With the change of seasons comes the change of clothing in our closets. Here in New England, that means putting away the sweaters, turtlenecks and wool pants and bringing out the light skirts, tshirts and sandals.
I have fond memories of my mom and I tackling my closet when I was a young girl, sorting through all the clothes I had outgrown that could be donated. I was a string bean, and regularly out grew clothes due to height far before they fit correctly around the waist. We’d make note of things that needed replacing. If it was necessary and practical, my mom would buy it for me or make it for me. (Sewing was a required learned skilled in our house.) If there was something frivolous that I wanted, I could either save my own money to buy it, or make it myself. I remember with pride saving my pennies to triumphantly buy my own pair of wooden Dr. Scholl sandals, which mom was convinced I’d twist an ankle on, and she cringed every time she heard me clomping across the floor in them. But a deal was a deal, and I loved them.
I sort through my son’s clothing with him a couple times of year as well, however the process for a tween boy is much quicker and less exciting. In his world, all he wants to know is if the clothes fit, and if they are comfortable. He firmly told me “mom, boys don’t care about being all matchy.”

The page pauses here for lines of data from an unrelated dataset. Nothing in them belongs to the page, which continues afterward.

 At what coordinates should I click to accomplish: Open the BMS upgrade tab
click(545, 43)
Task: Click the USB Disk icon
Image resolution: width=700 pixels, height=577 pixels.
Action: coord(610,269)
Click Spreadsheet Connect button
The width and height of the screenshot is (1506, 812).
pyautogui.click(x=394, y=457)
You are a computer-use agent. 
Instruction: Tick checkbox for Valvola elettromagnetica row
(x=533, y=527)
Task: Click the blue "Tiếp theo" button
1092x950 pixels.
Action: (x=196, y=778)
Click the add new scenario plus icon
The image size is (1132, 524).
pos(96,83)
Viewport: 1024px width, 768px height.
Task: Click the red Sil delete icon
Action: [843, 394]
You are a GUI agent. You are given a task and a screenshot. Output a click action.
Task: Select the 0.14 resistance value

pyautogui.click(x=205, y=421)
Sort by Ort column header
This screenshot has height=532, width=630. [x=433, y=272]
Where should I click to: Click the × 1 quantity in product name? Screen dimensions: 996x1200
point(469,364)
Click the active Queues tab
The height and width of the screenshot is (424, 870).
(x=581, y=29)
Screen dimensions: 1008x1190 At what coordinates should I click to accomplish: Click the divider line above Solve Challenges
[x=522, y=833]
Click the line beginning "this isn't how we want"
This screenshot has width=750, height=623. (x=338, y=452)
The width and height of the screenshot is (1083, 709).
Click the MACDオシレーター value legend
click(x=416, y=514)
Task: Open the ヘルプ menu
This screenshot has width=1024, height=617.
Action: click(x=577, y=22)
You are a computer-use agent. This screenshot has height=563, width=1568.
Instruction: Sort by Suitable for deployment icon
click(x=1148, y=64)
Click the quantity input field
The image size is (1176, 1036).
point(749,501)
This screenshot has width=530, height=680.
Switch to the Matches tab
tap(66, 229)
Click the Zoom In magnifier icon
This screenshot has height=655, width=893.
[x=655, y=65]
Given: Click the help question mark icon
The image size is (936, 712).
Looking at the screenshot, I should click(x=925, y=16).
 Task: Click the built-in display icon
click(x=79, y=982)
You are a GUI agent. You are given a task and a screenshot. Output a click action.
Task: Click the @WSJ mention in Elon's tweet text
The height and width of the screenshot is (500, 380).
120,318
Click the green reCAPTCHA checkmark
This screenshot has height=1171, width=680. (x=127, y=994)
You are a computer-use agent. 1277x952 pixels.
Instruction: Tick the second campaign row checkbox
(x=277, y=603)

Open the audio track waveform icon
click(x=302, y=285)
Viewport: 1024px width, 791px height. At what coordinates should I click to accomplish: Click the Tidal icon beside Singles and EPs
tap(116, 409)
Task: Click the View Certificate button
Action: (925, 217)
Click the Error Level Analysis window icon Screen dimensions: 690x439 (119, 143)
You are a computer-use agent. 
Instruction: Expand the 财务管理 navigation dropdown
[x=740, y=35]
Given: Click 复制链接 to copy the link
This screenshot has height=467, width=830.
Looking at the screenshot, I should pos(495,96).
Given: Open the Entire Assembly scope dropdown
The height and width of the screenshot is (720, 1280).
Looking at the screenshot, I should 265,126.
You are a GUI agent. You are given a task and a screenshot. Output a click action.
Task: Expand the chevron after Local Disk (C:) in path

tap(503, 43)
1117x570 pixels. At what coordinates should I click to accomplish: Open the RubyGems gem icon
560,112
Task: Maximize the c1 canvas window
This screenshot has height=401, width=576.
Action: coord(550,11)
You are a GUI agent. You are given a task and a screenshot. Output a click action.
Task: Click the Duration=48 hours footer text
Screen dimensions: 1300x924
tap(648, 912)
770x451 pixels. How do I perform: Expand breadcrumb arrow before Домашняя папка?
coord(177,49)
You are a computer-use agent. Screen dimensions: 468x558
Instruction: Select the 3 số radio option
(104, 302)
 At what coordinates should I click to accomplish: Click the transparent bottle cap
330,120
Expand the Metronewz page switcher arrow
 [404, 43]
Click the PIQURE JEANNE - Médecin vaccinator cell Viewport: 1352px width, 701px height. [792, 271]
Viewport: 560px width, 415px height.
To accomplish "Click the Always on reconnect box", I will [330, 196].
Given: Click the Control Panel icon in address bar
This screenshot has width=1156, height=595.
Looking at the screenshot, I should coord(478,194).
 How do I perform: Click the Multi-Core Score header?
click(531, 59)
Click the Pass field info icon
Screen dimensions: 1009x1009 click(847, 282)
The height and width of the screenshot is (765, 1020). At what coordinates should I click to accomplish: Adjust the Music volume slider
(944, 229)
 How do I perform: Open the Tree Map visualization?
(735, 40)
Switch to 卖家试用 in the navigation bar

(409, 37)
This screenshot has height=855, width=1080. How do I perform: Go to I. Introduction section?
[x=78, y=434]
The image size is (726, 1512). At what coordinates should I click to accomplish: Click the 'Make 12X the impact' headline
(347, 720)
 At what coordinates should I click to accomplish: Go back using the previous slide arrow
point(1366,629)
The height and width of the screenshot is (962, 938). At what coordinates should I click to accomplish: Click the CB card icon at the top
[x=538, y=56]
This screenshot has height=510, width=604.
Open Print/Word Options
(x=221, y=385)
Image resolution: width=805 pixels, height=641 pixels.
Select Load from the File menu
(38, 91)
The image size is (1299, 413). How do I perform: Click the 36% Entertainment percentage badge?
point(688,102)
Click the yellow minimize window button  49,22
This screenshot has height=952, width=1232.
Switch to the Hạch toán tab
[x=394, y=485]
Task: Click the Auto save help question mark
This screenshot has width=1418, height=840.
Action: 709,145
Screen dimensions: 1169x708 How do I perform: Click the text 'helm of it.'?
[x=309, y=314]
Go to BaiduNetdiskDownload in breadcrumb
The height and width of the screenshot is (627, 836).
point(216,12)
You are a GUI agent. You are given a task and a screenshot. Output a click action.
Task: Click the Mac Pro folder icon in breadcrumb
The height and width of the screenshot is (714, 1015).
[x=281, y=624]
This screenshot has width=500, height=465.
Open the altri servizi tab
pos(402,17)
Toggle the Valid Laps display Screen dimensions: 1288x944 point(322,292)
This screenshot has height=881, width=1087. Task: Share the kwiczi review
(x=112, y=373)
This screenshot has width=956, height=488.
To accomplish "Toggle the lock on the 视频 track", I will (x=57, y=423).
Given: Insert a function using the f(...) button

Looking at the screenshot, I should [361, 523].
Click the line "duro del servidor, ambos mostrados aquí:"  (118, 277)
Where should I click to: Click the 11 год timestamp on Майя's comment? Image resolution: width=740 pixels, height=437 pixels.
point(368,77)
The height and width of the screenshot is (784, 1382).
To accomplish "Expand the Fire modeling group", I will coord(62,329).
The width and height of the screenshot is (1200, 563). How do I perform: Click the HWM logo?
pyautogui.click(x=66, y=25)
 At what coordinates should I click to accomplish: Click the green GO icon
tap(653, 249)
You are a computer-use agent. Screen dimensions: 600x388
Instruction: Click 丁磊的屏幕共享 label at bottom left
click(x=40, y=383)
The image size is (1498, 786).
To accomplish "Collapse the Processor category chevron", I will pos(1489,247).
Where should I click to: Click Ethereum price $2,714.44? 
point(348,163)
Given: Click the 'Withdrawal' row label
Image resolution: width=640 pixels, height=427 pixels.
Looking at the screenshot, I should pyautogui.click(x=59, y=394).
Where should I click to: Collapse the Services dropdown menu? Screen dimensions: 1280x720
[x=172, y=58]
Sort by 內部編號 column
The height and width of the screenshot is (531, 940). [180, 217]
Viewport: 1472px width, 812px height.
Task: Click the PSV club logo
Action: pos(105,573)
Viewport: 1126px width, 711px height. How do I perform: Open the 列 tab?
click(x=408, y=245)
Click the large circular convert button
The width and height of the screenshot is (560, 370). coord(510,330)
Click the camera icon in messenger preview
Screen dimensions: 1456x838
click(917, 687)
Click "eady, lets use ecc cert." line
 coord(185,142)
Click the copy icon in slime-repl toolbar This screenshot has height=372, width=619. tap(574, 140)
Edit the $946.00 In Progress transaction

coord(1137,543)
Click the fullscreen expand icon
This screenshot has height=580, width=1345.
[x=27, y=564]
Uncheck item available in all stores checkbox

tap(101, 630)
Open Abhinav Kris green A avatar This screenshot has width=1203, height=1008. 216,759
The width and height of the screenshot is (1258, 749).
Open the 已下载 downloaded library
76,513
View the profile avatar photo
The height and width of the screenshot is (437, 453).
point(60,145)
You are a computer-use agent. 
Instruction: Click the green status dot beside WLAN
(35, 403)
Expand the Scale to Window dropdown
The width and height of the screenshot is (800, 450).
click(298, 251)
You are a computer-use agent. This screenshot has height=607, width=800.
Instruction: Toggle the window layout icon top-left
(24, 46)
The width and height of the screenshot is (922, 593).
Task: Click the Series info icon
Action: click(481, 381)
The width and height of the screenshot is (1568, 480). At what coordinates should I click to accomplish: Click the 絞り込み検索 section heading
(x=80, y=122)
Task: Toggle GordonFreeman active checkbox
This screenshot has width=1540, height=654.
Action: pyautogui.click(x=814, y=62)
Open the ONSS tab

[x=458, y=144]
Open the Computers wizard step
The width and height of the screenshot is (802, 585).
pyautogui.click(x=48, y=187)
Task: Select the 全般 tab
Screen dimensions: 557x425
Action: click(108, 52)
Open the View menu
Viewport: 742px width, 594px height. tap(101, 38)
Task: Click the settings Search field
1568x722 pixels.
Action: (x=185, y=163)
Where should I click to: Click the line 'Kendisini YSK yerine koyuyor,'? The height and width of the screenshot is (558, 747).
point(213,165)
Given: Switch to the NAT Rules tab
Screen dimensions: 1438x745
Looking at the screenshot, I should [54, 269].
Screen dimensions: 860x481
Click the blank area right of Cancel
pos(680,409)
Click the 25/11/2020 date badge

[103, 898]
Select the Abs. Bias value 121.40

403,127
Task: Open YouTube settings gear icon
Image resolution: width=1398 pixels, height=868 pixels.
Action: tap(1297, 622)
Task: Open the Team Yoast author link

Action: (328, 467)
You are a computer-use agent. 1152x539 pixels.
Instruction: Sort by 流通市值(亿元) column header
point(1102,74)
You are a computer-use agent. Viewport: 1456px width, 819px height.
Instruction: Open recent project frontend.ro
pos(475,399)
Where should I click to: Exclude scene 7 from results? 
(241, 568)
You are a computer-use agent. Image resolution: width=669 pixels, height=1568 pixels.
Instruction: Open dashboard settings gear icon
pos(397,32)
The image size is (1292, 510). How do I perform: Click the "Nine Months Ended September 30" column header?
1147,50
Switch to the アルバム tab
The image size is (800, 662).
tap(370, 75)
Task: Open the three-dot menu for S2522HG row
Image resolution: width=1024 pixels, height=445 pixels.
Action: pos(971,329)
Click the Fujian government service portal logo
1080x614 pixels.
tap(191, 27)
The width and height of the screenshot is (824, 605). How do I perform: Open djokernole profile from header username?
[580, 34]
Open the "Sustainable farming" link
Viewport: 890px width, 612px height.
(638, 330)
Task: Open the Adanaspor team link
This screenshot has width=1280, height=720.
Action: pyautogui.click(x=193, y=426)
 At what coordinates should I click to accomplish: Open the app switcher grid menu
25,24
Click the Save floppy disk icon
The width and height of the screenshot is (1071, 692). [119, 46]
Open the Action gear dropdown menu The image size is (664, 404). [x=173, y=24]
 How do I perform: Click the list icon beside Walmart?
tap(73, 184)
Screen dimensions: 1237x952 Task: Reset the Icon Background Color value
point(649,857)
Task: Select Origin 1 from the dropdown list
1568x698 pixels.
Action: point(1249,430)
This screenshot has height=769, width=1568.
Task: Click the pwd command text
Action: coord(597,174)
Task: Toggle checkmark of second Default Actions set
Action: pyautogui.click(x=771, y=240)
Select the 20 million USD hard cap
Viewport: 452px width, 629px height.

And, of course, a couple times of year it is my turn to sort my own closet. Gone are the days when I have outgrown my clothing due to a height change. However, how our clothes fit due to weight changes is a constant variable. All Real Women have fat pants and skinny pants in our closets, and we don’t need to discuss here which ones are worn more often. But what gets me is not really the gaining or losing of weight, it is how clothes can suddenly not fit or look right from year to year. Even if I maintain the same weight according to the scale, as I get older I am apparently going through some sort of cosmic shapeshifting. Gravity pulls certain parts lower than they were before, there’s the stomach pootch to contend with, and I swear overall I’m getting even more short-waisted than I’ve always been. I fear that by the time I’m 60 my hips and boobs will be next-door neighbors. So a blouse that just last year looked fine suddenly doesn’t look good at all this year…or a dress I used to wear now looks like I’m trying to be 16 again and failing miserably. And guess what — I rarely tuck in anymore. Tucking in is apparently a style only for the under-30 crowd.
As a kid, my shapeshifting was exciting – I was getting taller, or developing a figure. As a middle-aged Real Woman, my shapeshifting is annoying and a wee bit depressing. But every time I pull together a pile of clothes to be donated, I can feel at least like maybe I’m helping out someone who needs some decent clothes and will look great in them. Then I make myself feel better by treating myself to a little Retail Therapy to find a few new replacement items… and make sure I bring a fellow shapeshifting BFF with me for mutual compassion and laughter in the dressing rooms.